What the task requires: With the line containing "Sharps disposal related" as the start and the line containing "[Visit us on Instagram] (23, 1941)" as the end, transcribe that span of the entries below exactly, including both.

───── Information given

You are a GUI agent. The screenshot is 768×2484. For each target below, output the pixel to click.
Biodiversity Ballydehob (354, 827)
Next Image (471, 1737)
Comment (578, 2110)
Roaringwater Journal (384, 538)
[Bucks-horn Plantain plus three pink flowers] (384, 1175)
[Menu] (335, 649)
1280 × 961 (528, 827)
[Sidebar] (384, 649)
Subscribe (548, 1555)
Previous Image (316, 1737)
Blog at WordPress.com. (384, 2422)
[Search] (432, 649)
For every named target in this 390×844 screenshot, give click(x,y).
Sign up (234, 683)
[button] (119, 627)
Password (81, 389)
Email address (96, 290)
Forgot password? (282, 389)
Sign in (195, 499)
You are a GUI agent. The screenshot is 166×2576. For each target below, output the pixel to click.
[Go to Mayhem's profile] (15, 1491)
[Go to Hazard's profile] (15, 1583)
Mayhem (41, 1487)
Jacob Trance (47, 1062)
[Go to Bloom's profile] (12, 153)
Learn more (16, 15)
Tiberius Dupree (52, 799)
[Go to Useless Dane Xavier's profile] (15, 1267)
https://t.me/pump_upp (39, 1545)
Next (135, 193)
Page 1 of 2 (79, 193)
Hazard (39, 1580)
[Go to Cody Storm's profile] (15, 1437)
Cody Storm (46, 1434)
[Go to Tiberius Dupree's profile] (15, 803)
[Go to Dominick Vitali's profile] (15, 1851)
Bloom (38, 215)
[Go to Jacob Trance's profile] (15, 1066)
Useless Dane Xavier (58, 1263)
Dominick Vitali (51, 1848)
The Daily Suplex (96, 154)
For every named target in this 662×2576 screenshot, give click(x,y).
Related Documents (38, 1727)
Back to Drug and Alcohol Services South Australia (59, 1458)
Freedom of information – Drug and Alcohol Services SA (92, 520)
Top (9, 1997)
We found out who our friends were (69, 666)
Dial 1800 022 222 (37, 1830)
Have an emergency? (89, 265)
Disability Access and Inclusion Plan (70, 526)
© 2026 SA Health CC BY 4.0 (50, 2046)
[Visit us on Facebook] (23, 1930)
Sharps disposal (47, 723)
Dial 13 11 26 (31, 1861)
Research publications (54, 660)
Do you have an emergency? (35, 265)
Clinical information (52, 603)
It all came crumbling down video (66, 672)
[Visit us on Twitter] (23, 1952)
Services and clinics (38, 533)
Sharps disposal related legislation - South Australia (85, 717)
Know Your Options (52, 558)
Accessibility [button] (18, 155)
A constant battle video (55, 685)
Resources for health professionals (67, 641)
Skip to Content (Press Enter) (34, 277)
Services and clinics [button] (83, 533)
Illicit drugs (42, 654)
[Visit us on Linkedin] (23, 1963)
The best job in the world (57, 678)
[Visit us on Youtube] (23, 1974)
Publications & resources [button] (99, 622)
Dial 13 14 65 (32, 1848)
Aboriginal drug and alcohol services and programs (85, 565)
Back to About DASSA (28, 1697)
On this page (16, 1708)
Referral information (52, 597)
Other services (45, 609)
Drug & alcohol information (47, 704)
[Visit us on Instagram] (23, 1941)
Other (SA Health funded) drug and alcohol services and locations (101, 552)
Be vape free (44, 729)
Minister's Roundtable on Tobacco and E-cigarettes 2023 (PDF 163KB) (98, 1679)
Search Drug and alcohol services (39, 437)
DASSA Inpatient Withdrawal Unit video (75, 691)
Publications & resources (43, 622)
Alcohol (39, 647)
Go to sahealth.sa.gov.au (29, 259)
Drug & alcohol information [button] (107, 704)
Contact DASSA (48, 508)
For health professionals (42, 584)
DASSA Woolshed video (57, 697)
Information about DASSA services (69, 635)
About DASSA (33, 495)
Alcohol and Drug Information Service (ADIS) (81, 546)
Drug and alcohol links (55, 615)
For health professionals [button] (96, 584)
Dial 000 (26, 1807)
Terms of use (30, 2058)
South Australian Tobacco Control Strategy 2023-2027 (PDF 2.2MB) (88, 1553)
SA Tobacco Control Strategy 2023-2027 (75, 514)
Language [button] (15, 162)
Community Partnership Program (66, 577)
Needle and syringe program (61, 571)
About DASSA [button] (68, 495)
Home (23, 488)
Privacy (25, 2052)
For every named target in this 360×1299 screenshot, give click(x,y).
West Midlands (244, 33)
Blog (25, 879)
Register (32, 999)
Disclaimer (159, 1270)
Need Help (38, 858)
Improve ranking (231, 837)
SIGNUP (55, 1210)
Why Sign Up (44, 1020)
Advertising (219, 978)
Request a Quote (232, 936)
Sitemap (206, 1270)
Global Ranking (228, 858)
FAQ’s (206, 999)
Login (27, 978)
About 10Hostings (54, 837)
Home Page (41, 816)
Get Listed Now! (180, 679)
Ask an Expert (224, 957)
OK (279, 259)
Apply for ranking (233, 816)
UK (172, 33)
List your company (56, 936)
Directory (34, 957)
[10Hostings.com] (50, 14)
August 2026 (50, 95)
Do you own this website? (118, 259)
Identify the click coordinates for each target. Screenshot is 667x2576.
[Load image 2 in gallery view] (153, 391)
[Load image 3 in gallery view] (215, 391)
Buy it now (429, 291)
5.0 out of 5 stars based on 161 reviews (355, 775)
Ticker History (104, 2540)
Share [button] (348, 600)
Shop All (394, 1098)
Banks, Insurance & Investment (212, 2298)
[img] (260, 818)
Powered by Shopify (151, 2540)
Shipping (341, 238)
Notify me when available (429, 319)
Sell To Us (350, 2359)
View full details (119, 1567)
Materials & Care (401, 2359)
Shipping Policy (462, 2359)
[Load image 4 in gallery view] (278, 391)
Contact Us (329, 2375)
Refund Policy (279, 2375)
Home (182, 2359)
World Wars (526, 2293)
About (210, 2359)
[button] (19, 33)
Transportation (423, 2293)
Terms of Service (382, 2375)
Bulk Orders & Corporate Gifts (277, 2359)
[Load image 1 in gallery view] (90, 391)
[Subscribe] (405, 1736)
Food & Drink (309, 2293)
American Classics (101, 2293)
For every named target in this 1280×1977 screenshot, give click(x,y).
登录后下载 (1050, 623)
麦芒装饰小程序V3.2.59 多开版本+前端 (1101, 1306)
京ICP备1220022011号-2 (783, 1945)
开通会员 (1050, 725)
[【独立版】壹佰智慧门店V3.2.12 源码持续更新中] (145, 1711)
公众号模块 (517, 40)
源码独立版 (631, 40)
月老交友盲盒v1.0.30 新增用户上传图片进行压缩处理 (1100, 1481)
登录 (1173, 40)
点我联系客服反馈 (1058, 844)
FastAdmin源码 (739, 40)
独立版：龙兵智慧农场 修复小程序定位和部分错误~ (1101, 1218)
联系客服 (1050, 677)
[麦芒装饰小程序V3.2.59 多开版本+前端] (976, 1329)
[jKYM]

──────────

Answer:
Sharps disposal related legislation - South Australia (85, 717)
Know Your Options (52, 558)
Accessibility [button] (18, 155)
A constant battle video (55, 685)
Resources for health professionals (67, 641)
Skip to Content (Press Enter) (34, 277)
Services and clinics [button] (83, 533)
Illicit drugs (42, 654)
[Visit us on Linkedin] (23, 1963)
The best job in the world (57, 678)
[Visit us on Youtube] (23, 1974)
Publications & resources [button] (99, 622)
Dial 13 14 65 (32, 1848)
Aboriginal drug and alcohol services and programs (85, 565)
Back to About DASSA (28, 1697)
On this page (16, 1708)
Referral information (52, 597)
Other services (45, 609)
Drug & alcohol information (47, 704)
[Visit us on Instagram] (23, 1941)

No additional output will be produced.